7. Information obtained for the purposes of the process concerning the assets, liabilities and business of the debtor and any proposals for resolving its difficulties should be made available to all relevant creditors and should, unless already publicly available, be treated as confidential.
8. If additional funding is provided during the Standstill Period or under any rescue or restructuring proposals, the repayment of such additional funding should, so far as practicable, be accorded priority status as compared to other indebtedness or claims of relevant creditors.
• Requirement for, level and guarantees for New money provided by the creditor(s)
Corporate insolvency in Nigeria is expected to rise in Nigeria given the economic challenges facing the country today. Current thinking and insolvency best practice recommends informal business rescue approach for the resolution of the financial challenges faced by companies rather than a formal, litigation oriented liquidation and bankruptcy approach.

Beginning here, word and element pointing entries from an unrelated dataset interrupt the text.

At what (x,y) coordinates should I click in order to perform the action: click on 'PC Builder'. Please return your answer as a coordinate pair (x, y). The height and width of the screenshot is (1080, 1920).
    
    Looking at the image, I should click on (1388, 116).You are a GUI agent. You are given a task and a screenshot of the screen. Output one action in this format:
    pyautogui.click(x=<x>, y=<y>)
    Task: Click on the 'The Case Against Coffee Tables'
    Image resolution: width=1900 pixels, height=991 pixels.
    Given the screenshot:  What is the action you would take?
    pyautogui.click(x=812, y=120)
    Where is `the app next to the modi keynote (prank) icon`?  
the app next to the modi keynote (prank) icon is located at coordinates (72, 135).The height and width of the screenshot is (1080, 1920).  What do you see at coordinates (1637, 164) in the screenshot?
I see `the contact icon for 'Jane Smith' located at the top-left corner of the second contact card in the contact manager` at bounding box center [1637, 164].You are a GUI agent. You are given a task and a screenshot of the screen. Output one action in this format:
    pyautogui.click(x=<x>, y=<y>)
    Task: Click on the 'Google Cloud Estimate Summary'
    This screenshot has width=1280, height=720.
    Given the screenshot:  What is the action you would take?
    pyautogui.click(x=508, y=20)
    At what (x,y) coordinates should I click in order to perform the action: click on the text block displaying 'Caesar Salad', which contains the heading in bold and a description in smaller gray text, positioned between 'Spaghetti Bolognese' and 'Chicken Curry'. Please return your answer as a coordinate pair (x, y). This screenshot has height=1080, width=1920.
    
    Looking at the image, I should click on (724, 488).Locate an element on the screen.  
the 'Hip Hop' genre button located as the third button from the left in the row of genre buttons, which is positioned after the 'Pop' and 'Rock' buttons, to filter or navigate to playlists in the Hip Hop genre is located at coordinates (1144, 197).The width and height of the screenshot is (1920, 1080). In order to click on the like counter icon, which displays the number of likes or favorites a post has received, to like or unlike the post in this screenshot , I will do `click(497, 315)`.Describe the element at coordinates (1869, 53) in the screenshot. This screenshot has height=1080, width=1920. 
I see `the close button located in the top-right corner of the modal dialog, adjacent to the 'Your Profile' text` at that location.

While there is no robust legislation in place to mandate or facilitate the process of multi-creditor workout arrangements, this mechanism can still be used, following the so call “London Approach”. The likely benefits include preservation of value and optimization of returns for the creditors and lenders, expeditious, less expensive and efficient resolution of the insolvency situation, preserving the debtors business as a going concern.
It is hoped that creditors and Insolvency Practitioners will increasingly employ this approach in Nigeria.
1. BRIPAN as a body of Insolvency Practitioners should continue to take the lead in advocating the economic, legal and social logic for borrowers and especially creditors and lenders in adopting the MCW approach to resolving insolvency challenges of debtors, given the potential savings in cost, time and effort.
2. We should continue to advocate for the enactment of robust legal frameworks that support the application of the multi-creditor workout arrangements
3. Debtors should be proactive and forthright about informing creditors and lenders of any financial challenges they might be facing. Early engagement with the MCW arrangement increases the chances of acceptance by creditors and the chances of success.
4. Creditors should recognize the benefit of working as a group and applying the coordinated multi-creditor workout approach rather than the each-one-by-himself approach, which usually triggers a race to the bottom.
5. IP practitioners in Nigeria should continue to develop their skills in applying this approach as well as develop other ancillary skills that would facilitate the successful application of this mechanism. For example, development of liquidation models and comparative/betteroff- test evaluations, including the development of realistic workout plans that takes into account the interest of all creditors and lenders given their contractual, tortious claims, and the nature of their security.
This paper is based on the text of a presentation made by the author at the International Conference of the Business Recovery and Insolvency Practitioners Association of Nigeria (BRIPAN), 27-28 September2016, Lagos, Nigeria.